I'm surprised you had such a negative reaction to the Hindi accent! To me, it was no more difficult to understand than my colleagues who speak English as a second language.
To me, this is a style choice for the demo. Not evidence that they "fucked" it up. Accents are common - everyone has one! It's nice to see the model can support your personal voice even if it's not completely neutral English.
>Nonetheless, a form of speech known to linguists as General American is perceived by many Americans to be "accent-less", meaning a person who speaks in such a manner does not appear to be from anywhere in particular. The region of the United States that most resembles this is the central Midwest, specifically eastern Nebraska (including Omaha and Lincoln), southern and central Iowa (including Des Moines), parts of Missouri, Indiana, Ohio and western Illinois (including Peoria and the Quad Cities, but not the Chicago area).
> Nonetheless, a form of speech known to linguists as General American is perceived by many Americans to be "accent-less"

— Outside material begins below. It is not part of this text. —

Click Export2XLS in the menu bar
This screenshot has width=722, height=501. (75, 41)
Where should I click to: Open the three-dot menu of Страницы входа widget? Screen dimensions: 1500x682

TLDR: "neutral English" is like "neutral water temperature" - it feels neither hot not cold because it matches ones body temperature. It's subjective, and terming it "temperatureless water" is even less accurate.
I'd put emphasis on "perceived" and "American" in that statement, and also note that this is limited to regional accents: General American is unambiguously American. Similar to General American, many countries have developed a "Newscaster" accent, e.g. Received Pronunciation for Britain, but it's not considered neutral as it is the "upper class" accent.
In every language I've known well enough to distinguish accents, I've realized newscasters adopt a distinct accent/cadence that's not commonly used. But I wouldn't call it "accentless" - it's just another accent that may/may not have evolved from a culturally dominant regional accent (or dominant figure from a specific region.)
The accent was obvious enough that I wonder if they might have not been trying to hide it at all? Maybe they just happened to pick somebody from the team with a very mild accent.
The accent was part of the show. They demonstrated how to create an accent from scratch: sample a voice in the accent's original language (हिंदी, français) and then have that voice read text in the target language (English). Voilà, accent.
For video narration elocution, I'd say it was most of the way there.
When. Narrating. Videos. One. Tends. To. Speak. Differently.
Or, the more important case -- if I'm listening to audio-version-of-X, is it sufficiently human-like that I can forget that it's synthesized voice?
To me, yes.
Easy to tell if you're specifically listening for it, but to use an analogy one doesn't typically read novels and parse closely for grammar, does one? Your attention is elsewhere, on the content and plot.
In my opinion it isn't exactly great. It doesn't do much creativity. Eg. I asked it to make a dance song from a club but have classical instruments as well. It was unable to do that. It's mono and can often be out of tune.
We will see how it improves, but this certainly isn't taking away jobs for musicians in it's current state.
Those examples are really hard to listen to, except for maybe the techno/dancebeat ones.
Part of the problem is the awful sound, would be much more interesting to have scores generated by AI and then have musicians record it. As it is you can't really tell why it sounds so awful.
Give it 3 months. We've gone through this already with generative image AI. Another vibe I'm getting from reading these comments is that musicians clearly have discerning taste. Unfortunately, I don't think the public really does. I certainly don't. All these samples sound "good" to me.
Openai's Jukebox, which is maybe two years old now, is musically much more creative and interesting. Its sound quality is horrendous and it's amusingly unstable, but the density of good ideas in what it produces is orders of magnitude better than this.